Hi,
A little clarification:
Assume sample data set of 50M documents. The documents need to be filtered
by a field, Field1. However, at indexing time, this field is NOT written to
the document in Lucene through ES. Field1 is a frequently changing field
and hence, we will like to maintain it outside.
(This following paragraph can be skipped.)
Now assume that there are a few such fields, Field1, ..., FieldN. For every
document in the corpus, the value for Field1 may be from a pool of 100-odd
values.
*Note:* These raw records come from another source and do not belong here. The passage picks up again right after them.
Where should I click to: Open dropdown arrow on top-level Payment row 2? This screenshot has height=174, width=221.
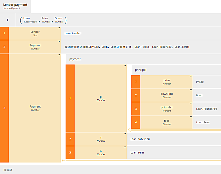tap(59, 42)
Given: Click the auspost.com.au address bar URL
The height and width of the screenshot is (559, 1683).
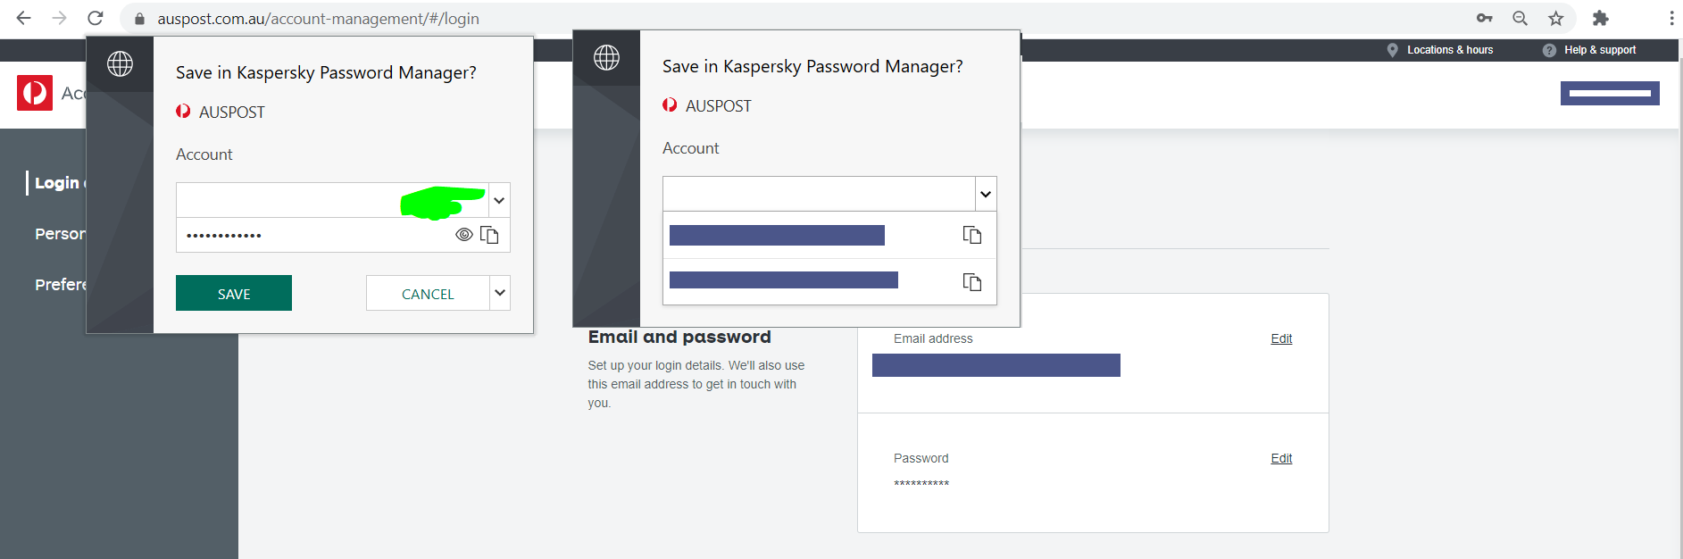Looking at the screenshot, I should pos(318,19).
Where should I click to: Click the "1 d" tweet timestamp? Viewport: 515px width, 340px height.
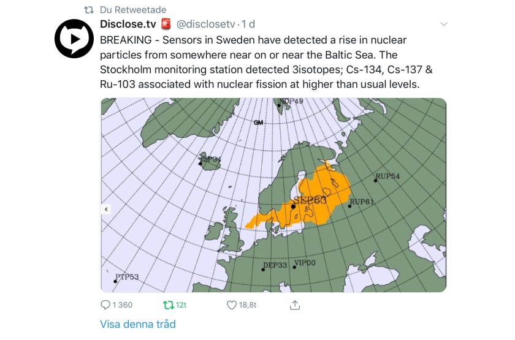coord(248,25)
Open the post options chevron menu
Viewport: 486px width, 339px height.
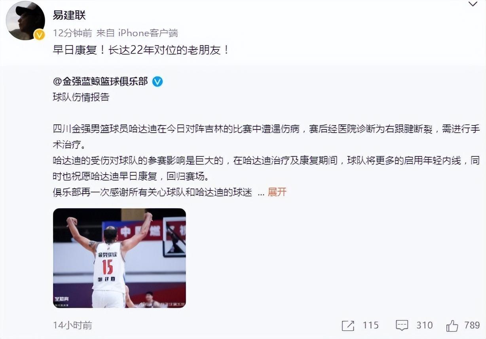[x=473, y=4]
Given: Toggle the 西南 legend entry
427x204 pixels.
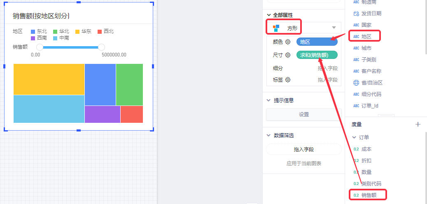Looking at the screenshot, I should click(x=39, y=38).
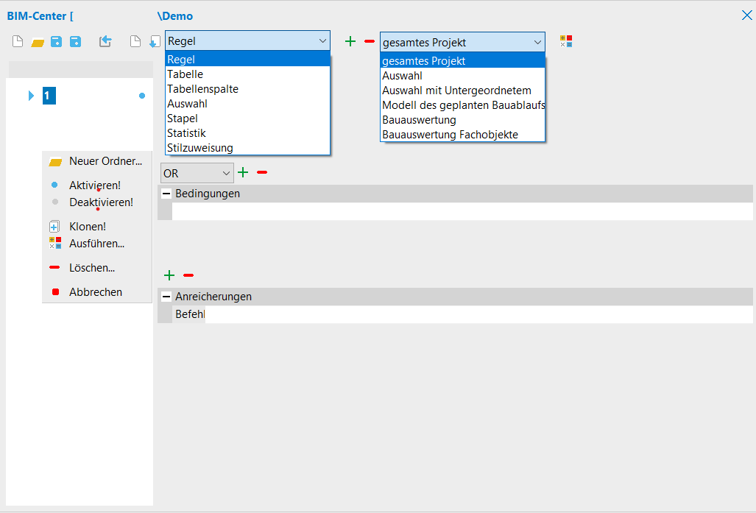Toggle the blue active dot of rule 1
The image size is (756, 513).
coord(142,96)
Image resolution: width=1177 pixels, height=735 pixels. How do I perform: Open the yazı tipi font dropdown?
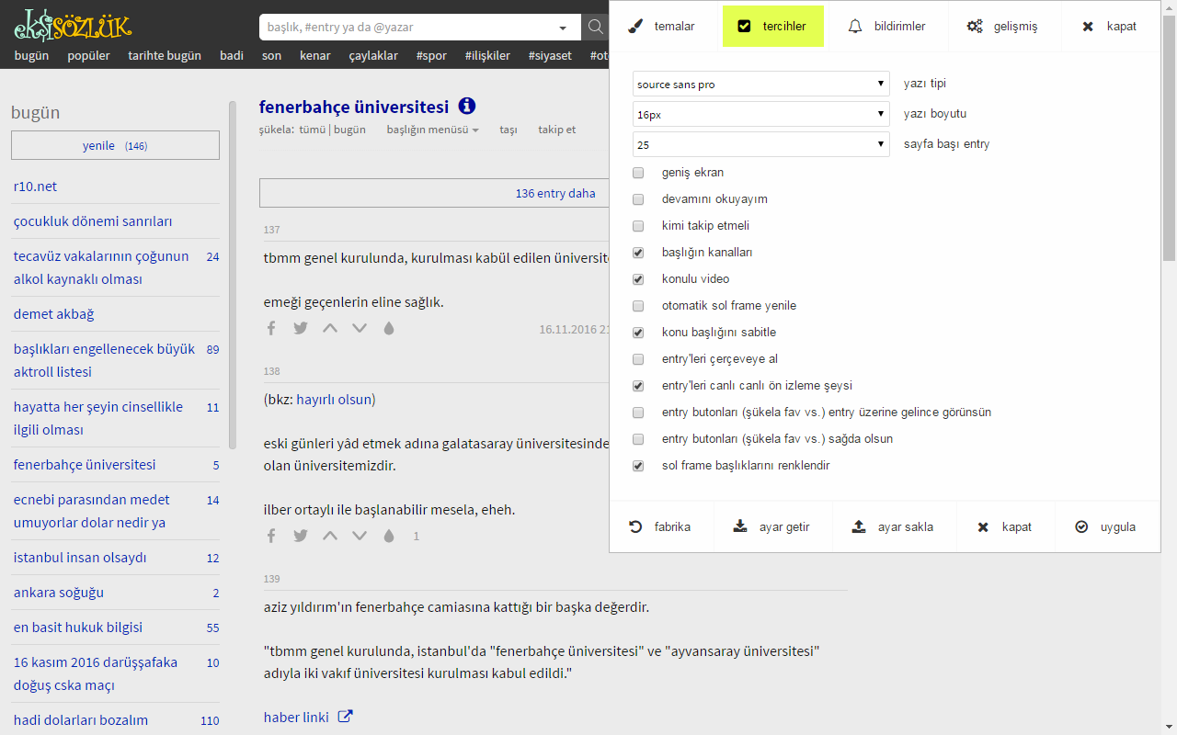[x=760, y=84]
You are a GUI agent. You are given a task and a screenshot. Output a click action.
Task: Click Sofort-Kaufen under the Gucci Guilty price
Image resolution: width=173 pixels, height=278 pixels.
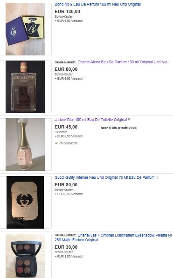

Thus, for example, at max, FIeld1 can hold 1M documents that
correspond to one of the 100-dd values, and at the fag-end, can probably
correspond to 10 documents as well.
(Continue reading)
I would, at system startup time, make sure that I have loaded all relevant
BitSets that I plan to use for any Filters in memory, so that my cache
framework is warm and I can lookup the relevant filter values for a
particular query from this cache at query run time. The mechanisms for this
loading are still unknown, but please assume that this BitSet will be
available readily during query time.
This BitSet will correspond to the DocIDs in Lucene for a particular value
of Field1 that I want to filter. I plan to create a Filter class overridden
in Lucene that will accept this DocIdSet.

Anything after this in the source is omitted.